Using the abstract on visual attention in VR below, answer these:
(a) What does the synthetic VR scene used to build the dataset contain?
(b) Which two view-specific stimulus attributes does the probability model take as input?
(c) What do the authors release alongside the work?
--- start of Selected passage ---
Abstract
Understanding visual attention is key to designing efficient human-computer interaction, especially for virtual reality (VR) and augmented reality (AR) applications. However, the relationship between 3D spatial attributes of visual stimuli and visual attention is still underexplored. Thus, we design an experiment to collect a gaze dataset in VR, and use it to quantitatively model the probability of first attention between two stimuli. First, we construct the dataset by presenting subjects with a synthetic VR scene containing varying spatial configurations of two spheres. Second, we formulate their selective attention based on a probability model that takes as input two view-specific stimuli attributes: their eccentricities in the field of view and their sizes as visual angles. Third, we train two models using our gaze dataset to predict the probability distribution of a user’s preferences of visual stimuli within the scene. We evaluate our method by comparing model performance across two challenging synthetic scenes in VR. Our application case study demonstrates that VR designers can utilize our models for attention prediction in two-foreground-object scenarios, which are common when designing 3D content for storytelling or scene guidance. We make the dataset and the source code to visualize it available alongside this work.
--- end of Selected passage ---
--- start of Information supplied ---
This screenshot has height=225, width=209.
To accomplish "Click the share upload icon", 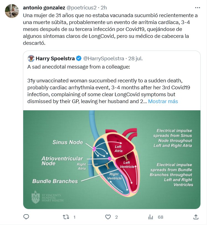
--- end of Information supplied ---
◆ **Response**:
(a) Two spheres in varying spatial configurations.
(b) Their eccentricities in the field of view and their sizes as visual angles.
(c) The dataset and the source code to visualize it.